劉安不由得點點頭,其兒子的話讓他覺得非常在理:“這一點,我們可以利用,遷兒,你馬上去信依稚斜大單于!”
“諾!”
劉遷弓身行禮,臉色頓時一喜,自從這位皇帝登基,他們父子兩一直謀劃。而此時此刻,這位父王雄心重起,他哪能不開心,連忙走了下去。
劉安盯著兒子離去的背影,整個臉色布滿猙獰。如他兒子所說,他已經失去了太多的機會,如今自己身體更加老邁,有時候他真不想這樣做。
而在今天,這個機會又來到了自己面前,自己若再不抓住時機,那就真的只能帶著這個抱負走進墳墓里了。
單于王庭!
自軍臣單于死,依稚斜擊敗淤丹自立單于至今已有三年,依稚斜單于端坐首位,面色凝重,下方坐著中行說,其人也是一臉的凝重。

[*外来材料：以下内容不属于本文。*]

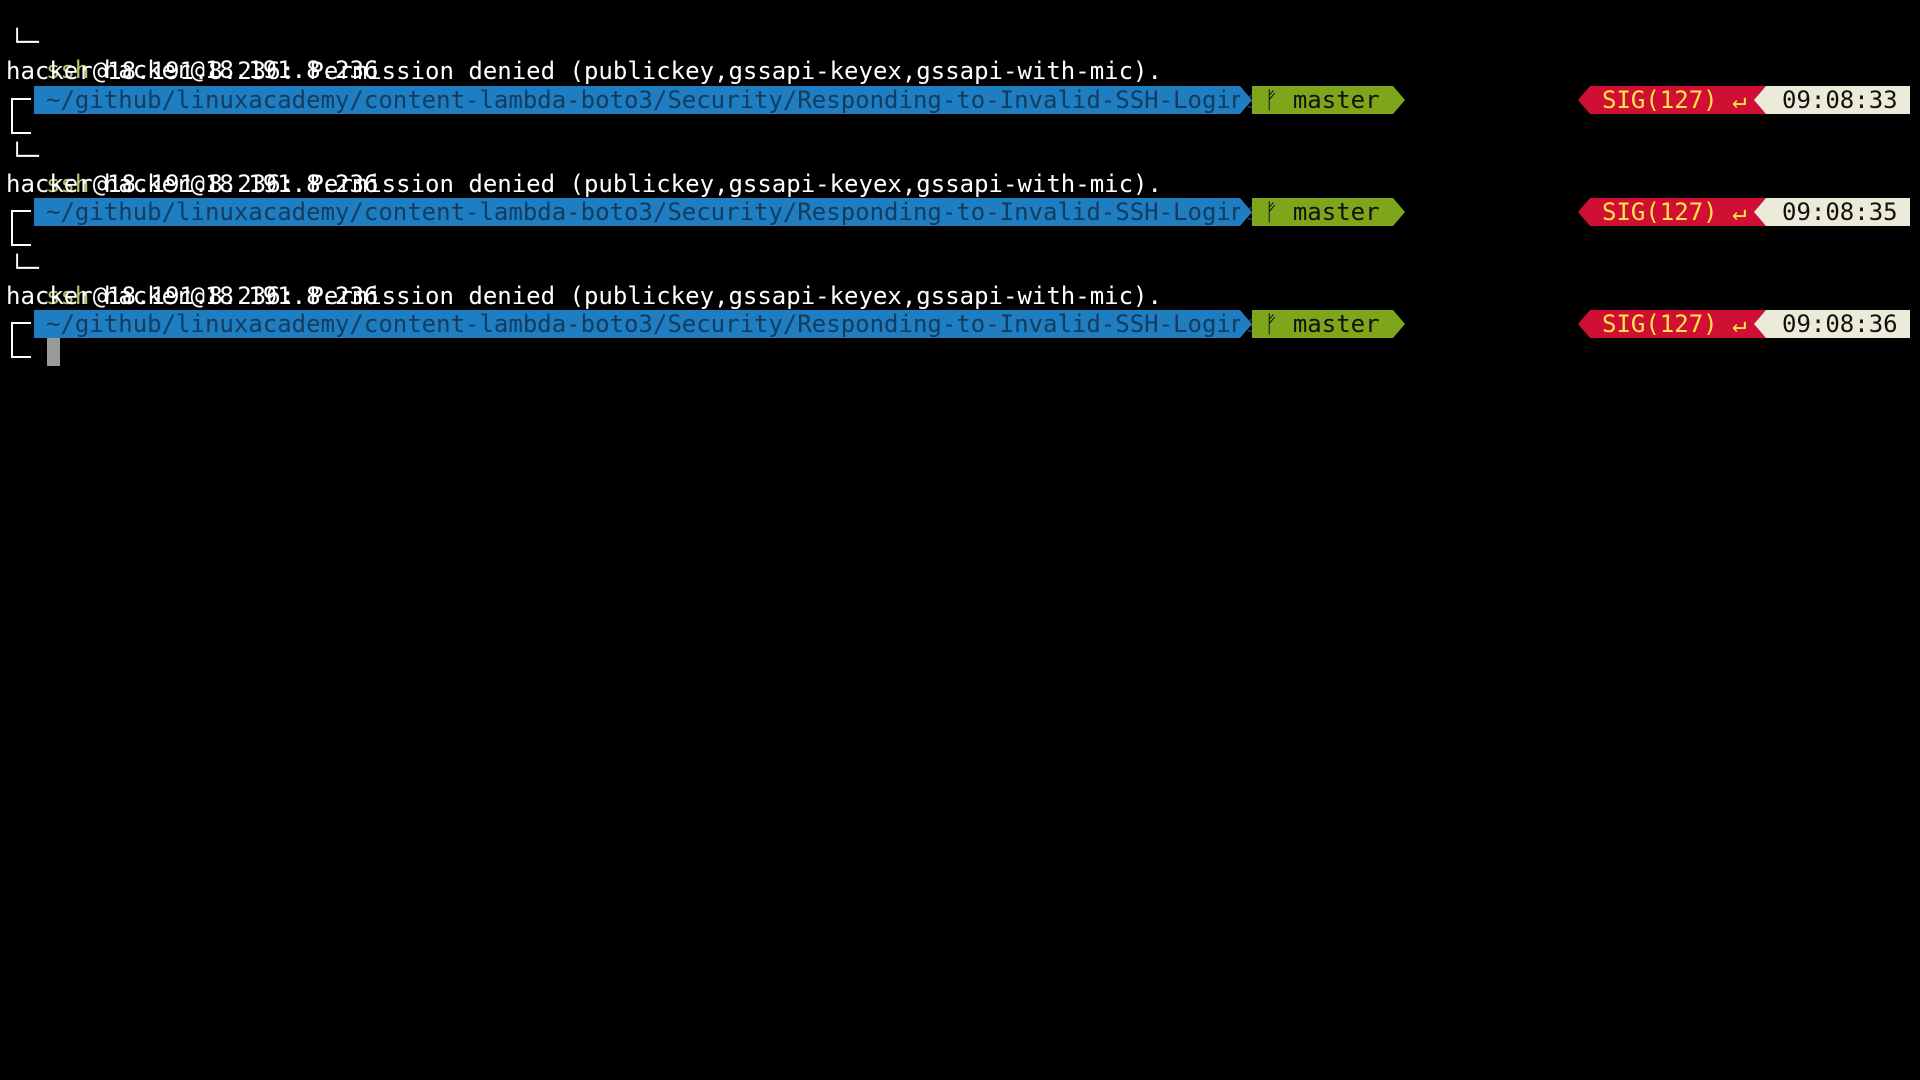 The width and height of the screenshot is (1920, 1080). What do you see at coordinates (54, 352) in the screenshot?
I see `text-cursor` at bounding box center [54, 352].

因為剛剛接到軍報,說漢軍在云中、定襄、雁門、右北平有頻繁調動軍隊的跡象。
依稚斜雙眼愕然,整個臉色青筋暴漲;“全亂了,全亂了,這漢朝的皇帝,他到底要干什么?全線都在增援調動,他是想要決戰嗎?”
中行說看著首位暴怒的依稚斜,拱手行禮,有些咬牙切齒道;“大單于,萬萬不可輕舉妄動,此時更要看重我們根本目標所在,切不可亂了心智!”
中行說的話語還是有用的,依稚斜漸漸平息下來心中怒火,把玩這手中一桿金杖,金杖頂端有一只碩大的雄鷹展這翅膀,蹬足而立。
這是他們匈奴的昆侖神賦予他的權利,他是匈奴的王。
依稚斜眼睛盯著帳外,也不知道在看著什么;“我大匈奴的主力,現在靠近右賢王部,萬一衛青的主力,直逼中路攻擊我王庭所在,別忘了我的祖宗圣地龍城,就是被偷襲的!”
中行說一聲輕笑,眼睛透著狠辣之色;“大單于,奴才認為進攻才是最好的防守,集中力量突破河朔防線,直逼京都長安,整個戰局就活了!”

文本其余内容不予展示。